O portal “infomoney” publicou ontem, 18/06, matéria sobre as “duras críticas” do banco central mundial contra o Bitcoin e as Criptomoedas. Os termos usados para denegrir as moedas digitais descentralizadas no subtítulo do texto foram: “excessivamente instáveis, consomem eletricidade demais e estão muito vulneráveis a manipulações e fraudes“.

Na verdade, só poderia haver qualquer espanto diante desse tipo de crítica se esquecêssemos que, em grande medida, o Bitcoin e as Criptomoedas existem como reação ao sistema financeiro centralizado e gerido por “bancos centrais”, cujas políticas monetárias desastrosas conduziram o mundo a crises gigantescas em função de sua ganância desmedida e relação promíscua e injustificável com os governos ao redor de todo o globo.

Qualquer defeito que possa ser encontrado no Bitcoin e nas Criptomoedas não pode ser legitimamente comparado com os “defeitos” gerais e específicos de um sistema financeiro que causou e causa todo tipo de desigualdade e distorção econômica imaginável em amplos sentidos, graus e direções.

O mais interessante de toda a matéria é perceber que o tal “banco central mundial” não parece ter qualquer senso da realidade ou de autocrítica e enquanto aponta para a “instabilidade” das moedas digitais, parece esquecer que a “estabilidade” do sistema financeiro atual dá aos bancos e governos o controle do dinheiro das pessoas de maneira invasiva e ditatorial. Muitas pessoas que frequentemente têm dinheiro em suas contas para honrar seus compromissos em datas específicas ficam impossibilitadas de pagar suas contas devido a “limites” e restrições impostas coercitiva e unilateralmente pelas instituições financeiras em nome da própria “segurança” do dono do dinheiro (imagine que há quem acredite nesse tipo de desculpa esfarrapada!).

O consumo de “eletricidade demais” deve ser realmente uma preocupação muito grande do banco central mundial que só não menciona o fato de que todos os bancos gastam muito mais energia do que todas as criptomoedas (e de forma muito mais burra, diga-se de passagem). Qual o custo energético de transportar cédulas de papel facilmente replicadas indefinidamente por burocratas e banqueiros (centrais ou não) em carros fortes ao redor do mundo todo? Sem contar o fato de que o uso de cédula de papel como dinheiro é uma tecnologia absolutamente obsoleta a essa altura da história humana. E se formos realmente fazer a conta de toda a energia usada para fazer funcionar todo o sistema bancário/financeiro mundial? Imagina…

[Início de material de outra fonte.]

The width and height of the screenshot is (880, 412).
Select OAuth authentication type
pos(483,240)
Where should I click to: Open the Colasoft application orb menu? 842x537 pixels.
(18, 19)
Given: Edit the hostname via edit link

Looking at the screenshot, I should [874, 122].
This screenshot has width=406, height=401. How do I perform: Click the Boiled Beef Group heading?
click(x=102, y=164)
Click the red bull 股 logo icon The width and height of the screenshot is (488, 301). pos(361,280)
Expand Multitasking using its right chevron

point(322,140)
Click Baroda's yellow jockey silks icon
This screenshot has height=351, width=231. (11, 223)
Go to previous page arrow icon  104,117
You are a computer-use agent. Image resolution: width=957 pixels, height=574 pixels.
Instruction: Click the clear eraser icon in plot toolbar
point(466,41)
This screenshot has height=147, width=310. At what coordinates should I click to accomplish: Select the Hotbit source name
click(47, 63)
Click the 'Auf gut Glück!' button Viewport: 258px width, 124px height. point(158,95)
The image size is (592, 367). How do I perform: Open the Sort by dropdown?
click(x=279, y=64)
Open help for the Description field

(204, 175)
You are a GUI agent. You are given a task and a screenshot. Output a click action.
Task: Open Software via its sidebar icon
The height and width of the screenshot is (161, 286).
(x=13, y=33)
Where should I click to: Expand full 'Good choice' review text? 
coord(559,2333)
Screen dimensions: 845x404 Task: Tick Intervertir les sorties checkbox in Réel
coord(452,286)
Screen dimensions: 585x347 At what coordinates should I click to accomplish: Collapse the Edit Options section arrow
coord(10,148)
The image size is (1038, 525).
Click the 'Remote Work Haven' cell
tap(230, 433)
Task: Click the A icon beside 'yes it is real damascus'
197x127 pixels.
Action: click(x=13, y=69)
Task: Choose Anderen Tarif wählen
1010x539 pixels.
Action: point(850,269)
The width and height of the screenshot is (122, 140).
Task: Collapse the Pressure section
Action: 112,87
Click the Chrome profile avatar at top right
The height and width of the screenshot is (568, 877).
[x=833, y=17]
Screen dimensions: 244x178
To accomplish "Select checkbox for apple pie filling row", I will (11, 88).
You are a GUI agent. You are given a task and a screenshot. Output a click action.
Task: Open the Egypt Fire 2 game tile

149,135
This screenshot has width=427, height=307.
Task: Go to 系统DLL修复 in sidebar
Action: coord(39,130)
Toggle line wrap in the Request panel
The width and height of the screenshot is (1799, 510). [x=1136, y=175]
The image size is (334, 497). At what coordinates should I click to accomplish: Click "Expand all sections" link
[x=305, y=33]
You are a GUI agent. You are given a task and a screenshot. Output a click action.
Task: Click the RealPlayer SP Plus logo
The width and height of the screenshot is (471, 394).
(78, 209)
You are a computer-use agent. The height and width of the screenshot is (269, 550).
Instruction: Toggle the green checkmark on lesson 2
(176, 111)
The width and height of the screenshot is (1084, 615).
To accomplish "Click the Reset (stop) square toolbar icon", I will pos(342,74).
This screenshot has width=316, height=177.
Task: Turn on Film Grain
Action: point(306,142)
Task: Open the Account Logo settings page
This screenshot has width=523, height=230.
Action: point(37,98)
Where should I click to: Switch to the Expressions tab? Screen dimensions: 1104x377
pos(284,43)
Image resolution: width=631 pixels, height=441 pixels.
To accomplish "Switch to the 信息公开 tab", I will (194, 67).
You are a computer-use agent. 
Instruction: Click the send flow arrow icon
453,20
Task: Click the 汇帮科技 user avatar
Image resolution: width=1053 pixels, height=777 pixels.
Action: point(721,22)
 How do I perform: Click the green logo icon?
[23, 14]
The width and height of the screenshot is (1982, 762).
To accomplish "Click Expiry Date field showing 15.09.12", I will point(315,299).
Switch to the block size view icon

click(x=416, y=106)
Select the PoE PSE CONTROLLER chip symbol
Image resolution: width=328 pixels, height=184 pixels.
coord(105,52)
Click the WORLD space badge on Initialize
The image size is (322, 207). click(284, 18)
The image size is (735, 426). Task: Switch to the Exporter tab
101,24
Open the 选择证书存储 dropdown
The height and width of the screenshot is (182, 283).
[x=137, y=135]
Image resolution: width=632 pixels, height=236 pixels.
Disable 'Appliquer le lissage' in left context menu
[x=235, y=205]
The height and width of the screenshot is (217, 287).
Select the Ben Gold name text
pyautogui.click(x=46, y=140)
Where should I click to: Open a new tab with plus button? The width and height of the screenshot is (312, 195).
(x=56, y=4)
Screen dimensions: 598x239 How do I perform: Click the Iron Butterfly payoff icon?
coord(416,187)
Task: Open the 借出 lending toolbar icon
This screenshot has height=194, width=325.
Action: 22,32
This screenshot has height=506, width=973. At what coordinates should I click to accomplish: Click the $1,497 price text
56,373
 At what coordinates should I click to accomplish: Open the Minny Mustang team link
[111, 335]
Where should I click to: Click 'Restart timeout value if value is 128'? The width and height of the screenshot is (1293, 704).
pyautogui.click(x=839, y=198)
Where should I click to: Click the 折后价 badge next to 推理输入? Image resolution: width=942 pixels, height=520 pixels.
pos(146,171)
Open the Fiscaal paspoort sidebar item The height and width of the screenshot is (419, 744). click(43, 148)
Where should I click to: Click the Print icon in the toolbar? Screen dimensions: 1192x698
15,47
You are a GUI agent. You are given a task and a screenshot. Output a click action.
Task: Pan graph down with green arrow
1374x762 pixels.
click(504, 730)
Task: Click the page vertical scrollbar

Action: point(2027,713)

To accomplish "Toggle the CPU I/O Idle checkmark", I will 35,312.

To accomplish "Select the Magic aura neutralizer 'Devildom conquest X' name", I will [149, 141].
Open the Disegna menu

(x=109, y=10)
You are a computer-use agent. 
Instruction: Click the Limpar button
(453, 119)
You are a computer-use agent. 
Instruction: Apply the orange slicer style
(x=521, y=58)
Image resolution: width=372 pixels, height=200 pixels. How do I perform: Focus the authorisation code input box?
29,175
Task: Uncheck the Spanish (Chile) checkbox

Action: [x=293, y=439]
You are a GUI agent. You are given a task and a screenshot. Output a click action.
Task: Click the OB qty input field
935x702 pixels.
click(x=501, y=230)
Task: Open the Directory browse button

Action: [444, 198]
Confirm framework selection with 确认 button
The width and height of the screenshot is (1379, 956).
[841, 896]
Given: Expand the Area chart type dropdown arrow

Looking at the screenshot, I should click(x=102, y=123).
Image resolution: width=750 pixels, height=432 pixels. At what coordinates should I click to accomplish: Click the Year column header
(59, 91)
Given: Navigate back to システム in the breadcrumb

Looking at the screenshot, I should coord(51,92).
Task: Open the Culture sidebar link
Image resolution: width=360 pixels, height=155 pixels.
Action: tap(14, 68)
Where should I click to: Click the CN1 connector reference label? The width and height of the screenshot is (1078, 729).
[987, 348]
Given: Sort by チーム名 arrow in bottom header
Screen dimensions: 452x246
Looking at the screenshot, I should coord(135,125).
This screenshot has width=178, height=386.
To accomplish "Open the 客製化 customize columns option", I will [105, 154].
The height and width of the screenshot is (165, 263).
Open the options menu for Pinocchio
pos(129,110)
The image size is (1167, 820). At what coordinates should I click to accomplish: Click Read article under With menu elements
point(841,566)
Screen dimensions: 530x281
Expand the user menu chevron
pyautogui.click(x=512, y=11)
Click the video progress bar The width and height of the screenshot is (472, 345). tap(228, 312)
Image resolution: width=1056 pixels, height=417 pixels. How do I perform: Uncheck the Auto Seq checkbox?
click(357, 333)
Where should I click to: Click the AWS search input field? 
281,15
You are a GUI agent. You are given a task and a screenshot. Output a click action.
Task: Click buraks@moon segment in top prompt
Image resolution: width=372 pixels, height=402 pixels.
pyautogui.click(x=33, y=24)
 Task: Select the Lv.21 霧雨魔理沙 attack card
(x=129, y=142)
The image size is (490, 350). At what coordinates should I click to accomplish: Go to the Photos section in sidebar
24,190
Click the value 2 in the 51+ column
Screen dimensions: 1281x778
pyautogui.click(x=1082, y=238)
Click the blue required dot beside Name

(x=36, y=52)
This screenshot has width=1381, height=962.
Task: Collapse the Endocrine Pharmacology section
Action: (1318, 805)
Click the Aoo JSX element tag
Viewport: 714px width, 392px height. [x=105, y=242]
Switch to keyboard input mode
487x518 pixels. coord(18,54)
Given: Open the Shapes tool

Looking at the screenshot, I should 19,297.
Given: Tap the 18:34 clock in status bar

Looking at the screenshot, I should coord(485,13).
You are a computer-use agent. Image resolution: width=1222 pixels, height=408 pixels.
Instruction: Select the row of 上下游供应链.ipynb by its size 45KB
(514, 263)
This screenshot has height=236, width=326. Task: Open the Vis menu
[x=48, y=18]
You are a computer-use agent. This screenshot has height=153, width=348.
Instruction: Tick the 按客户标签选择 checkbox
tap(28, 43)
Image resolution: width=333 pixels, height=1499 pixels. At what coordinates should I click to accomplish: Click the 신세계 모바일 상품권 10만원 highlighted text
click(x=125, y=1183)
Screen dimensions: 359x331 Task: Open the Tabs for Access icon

A suposta vulnerabilidade das criptos em torno de manipulações e fraudes é a cereja do bolo da incoerência, uma vez que a crítica vem da indústria mais manipuladora e fraudulenta do mundo, que é a indústria bancária (provavelmente, algo perto de 99,99% da lavagem de dinheiro no mundo ocorre com dinheiro fiduciário e passa por instituições bancárias, naturalmente). As criptomoedas são infinitamente mais seguras de todos os pontos de vista do que o sistema defendido pelo tal banco central.

A infomoney dá voz à crítica contra as criptomoedas mesmo em torno de temas como “confiança e escalabilidade”. Não creio que falte informação aos banqueiros nem aos jornalistas de economia do portal, mas estamos aqui para lembrar aos leitores que o Bitcoin é o próprio “protocolo da segurança” e as questões de escalabilidade estão sendo endereçadas para que, num futuro muito próximo, as criptos possibilitem uma nova cultura econômica, pautada na transparência, liberdade e responsabilidade de forma infinitamente mais acentuadas do que no sistema atual.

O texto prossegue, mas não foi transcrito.